As USC’s first two female University Professors (a title honoring the trans-disciplinary research of senior professors), molecular biologist Jean Chen Shih and I were frequently seated together. As we each explained our research to each other—my work at Labyrinth and her pioneering work on a crucial pair of brain enzymes, the MAO A and MAO B genes (monoamine oxidase), that help control aggression and anxiety in mice and men—we began to envision a unique collaboration. We proposed an interactive science education project that would not only explain the importance of her research (as providing the first tangible evidence for a biological basis of aggressive behavior) but that would also teach basic principles in molecular biology and encourage young people to enter the field of science.

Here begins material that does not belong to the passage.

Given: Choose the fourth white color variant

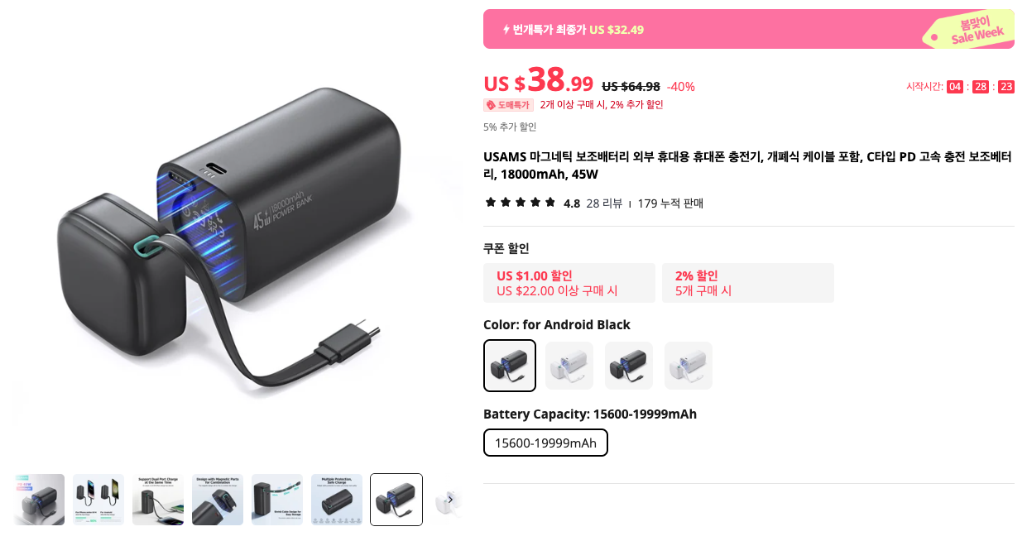Looking at the screenshot, I should [689, 366].
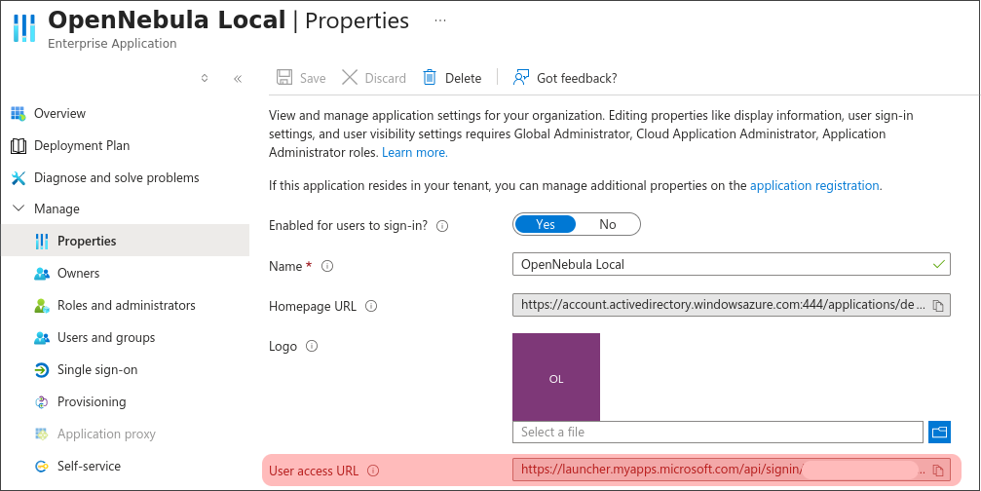Image resolution: width=981 pixels, height=491 pixels.
Task: Set sign-in enabled toggle to No
Action: [x=608, y=225]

With funding from USC’s Provost (Lloyd Armstrong), we went ahead with the project, each bringing talented assistants from our respective research teams and expanding our own knowledge and transdisciplinary range in the process. It turned out to be one of our most satisfying collaborations. I brought Kristy Kang, who had also directed the Einstein project on which she shared my frustration that we had not really used the visual language of animation to explain difficult scientific concepts. But now working with Debra Isaac and Aaron Biscombe from USC’s DADA program, we were able to generate powerful images that were both beautiful and rigorously accurate—a dimension emphasized in the Adobe promotional movie. And by comparing these images with the cartoonish animations by Jean’s son Jack (who also had a degree from DADA and was then one of the lead animators on South Park), we reminded users that both sets of images were representations, which are equally crucial in art and science.
I also brought Rosemary Comella, who adapted her interface design from Cultivating Pasadena, adding a glossary that was accessible from any screen and proved to be absolutely crucial. Jean brought her graduate student Kate Revill, who was essential on the glossary. Jean and I wrote the script together, basing it on her lecture notes but making it more accessible by bringing in relevant ideas from the humanities, including my own work on violent representations. To deal with controversial topics like cloning, stem cell research and conflicts between religion and science, we added literary examples (like Blake’s Little Lamb Who Made Thee and Shelley’s Frankenstein) and a quiz that teachers could use to generate class discussion.
Given that Jean was born in China and raised in Taiwan, she is committed to fostering an exchange of knowledge between the East and the West, particularly in science education. I share this interest, having recently been instrumental in establishing an educational exchange program between USC’s School of Cinematic Arts and the Communication University of China. Thus, not only did we produce a Mandarin version of A Tale of Two MAO Genes, but Kristy and Rosemary taught workshops in Taiwan to show media scholars, scientists and professionals how to make similar projects.